近10年の中山記念の勝ち馬をそれまでのG1実績中山実績で分けて並べると、次のようになる。

【近10年の中山記念勝ち馬】
勝ち馬 G1実績 中山実績
2017年 ネオリアリズム [0.0.1.1] [0.1.0.2]
2016年 ドゥラメンテ [2.0.0.0] [1.0.0.0]
2015年 ヌーヴォレコルト [1.2.1.0] [0.0.0.0]
2014年 ジャスタウェイ [1.0.0.3] [0.0.1.0]
2013年 ナカヤマナイト [0.0.0.5] [3.2.0.1]
2012年 フェデラリスト [0.0.0.0] [3.0.0.0]
2011年 ヴィクトワールピサ [2.0.2.1] [3.0.0.0]
2010年 トーセンクラウン [0.0.0.0] [3.4.1.5]
2009年 カンパニー [0.0.1.9] [2.1.0.1]
2008年 カンパニー [0.0.1.6] [1.1.0.1]

08~13年は中山で勝ち鞍があった馬が優勝していて、その6頭中5頭はG1での連対歴がなかった。しかし、14年以降は、前述した通り、優勝馬の4頭中3頭がG1馬で、中山で勝利実績があったのは16年のドゥラメンテだけ。

このG1実績と中山実績で今年の出走馬を見ると、10頭立てという少頭数だったものの、なかなか面白い組み合わせと言えた。

【2018年中山記念】
馬名 G1実績 中山実績
1枠1番 マイネルサージュ [0.0.0.0] [1.1.1.6]
2枠2番 サクラアンプルール [0.0.0.3] [3.1.1.3]
3枠3番 ヴィブロス [2.0.0.1] [0.1.0.2]
4枠4番 ペルシアンナイト [1.1.0.1] [0.1.0.0]
5枠5番 ウインブライト [0.0.0.2] [2.2.0.1]
6枠6番 マイネルハニー [0.0.0.1] [1.1.0.1]
7枠7番 ディサイファ [0.0.0.9] [1.2.2.6]
7枠8番 マルターズアポジー [0.0.0.3] [2.0.1.4]
8枠9番 ショウナンバッハ [0.0.0.1] [0.0.1.7]
8枠10番 アエロリット [1.0.0.2] [0.2.0.0]

G1で③着以内に入ったことがあった馬が3頭(アエロリットヴィブロスペルシアンナイト)いたものの、いずれも中山で勝ったことがなく、逆に、中山で勝ち鞍があった6頭(ウインブライトサクラアンプルールディサイファマイネルサージュマイネルハニーマルターズアポジー)は、G1での好走歴がなかった。

中山実績を取るかG1実績を取るか。
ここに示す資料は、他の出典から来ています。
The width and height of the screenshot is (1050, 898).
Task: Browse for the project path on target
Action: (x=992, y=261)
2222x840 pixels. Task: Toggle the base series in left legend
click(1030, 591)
そこが予想のキモだったと言え、脚質の安定感を重視して本命(◎)はウインブライトにしたが、G1馬で中山でも皐月賞②着の実績があったペルシアンナイトも、甲乙付けがたい存在に映った(対抗◯をペルシアンナイトにした)。

近年の傾向としては、今年もG1実績馬が優勝して、「中山記念は2014年から傾向が変わった」と言えるのが来年に向けて楽そうだなーと思っていたのだが、そうはならなかったので、冒頭で記した気持ちになったのだ。

今年の中山記念は、流れとして共同通信杯に似ていたように思う。共同通信杯はコスモイグナーツ、今回はマルターズアポジーという確たる逃げ馬がいて、どちらもハイペースで飛ばすイメージのある馬だった。コスモイグナーツマルターズアポジーも、予想通りにハナを切ってレースを作ったが、縦長の隊列になりながら思ったほどまではペースが上がらず、後続は平均よりもやや遅い流れになった。
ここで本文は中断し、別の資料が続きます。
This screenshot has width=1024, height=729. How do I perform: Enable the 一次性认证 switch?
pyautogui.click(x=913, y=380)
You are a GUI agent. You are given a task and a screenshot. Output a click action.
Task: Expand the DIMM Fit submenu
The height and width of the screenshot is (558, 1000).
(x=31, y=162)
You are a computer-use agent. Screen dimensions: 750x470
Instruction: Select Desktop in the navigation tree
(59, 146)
マルターズアポジーの1000m通過は59秒2で、昨年の小倉大賞典を逃げ切った時が57秒6、昨夏の七夕賞が58秒0だったから、これらと比べれば緩い。それでも道中でバラけたことで、先行馬を見る位置で流れに乗った馬にハマる展開になった。

余談だが、共同通信杯も中山記念も芝1800m重賞で、芝1800mはこのようにペースが読みづらい時があるから荒れやすいのだろう。これが芝2000mとかであれば、後続馬も道中で動きようがあるのではないか。

ウインブライト松岡騎手は、レース後、「長く良い脚を使える馬で、その長所を活かす競馬をしようと思っていた」と話していた。そのプラン通りにレースを運びやすい流れになったのだろうが、同時にそれだけの自在性があるから、中山でこれだけの実績を残しているとも言えるのだろう。今年は中山実績馬のレースになった。
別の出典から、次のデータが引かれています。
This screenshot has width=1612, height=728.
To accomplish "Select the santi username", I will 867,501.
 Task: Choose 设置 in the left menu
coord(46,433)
ウインブライトは重賞3勝目で、G2制覇はスプリングS以来2度目。今後はもちろん、G1制覇が目標となってくるのだろう。

東京でも勝ち鞍を挙げている馬で、松岡騎手がコメントしていたように中山一辺倒というタイプではないのだろうが、ウインブライトはこれまでの好走がすべて11~3月([5.2.0.0])で(4~10月は[0.0.0.5])、好調をキープし続けることがポイントになってくるのかもしれない。

一方、1番人気だったペルシアンナイトは、追い込み届かず⑤着に敗れる結果になってしまった。スタートで遅れて後方追走となり、前述した通りペースがあまり上がらず、流れも向かなかった。

ペルシアンナイトは偶数馬番で4戦4勝、奇数馬番で[0.2.1.2]という成績だったのだが、今後は偶数馬番であってもスタートが課題になってくるのかも……。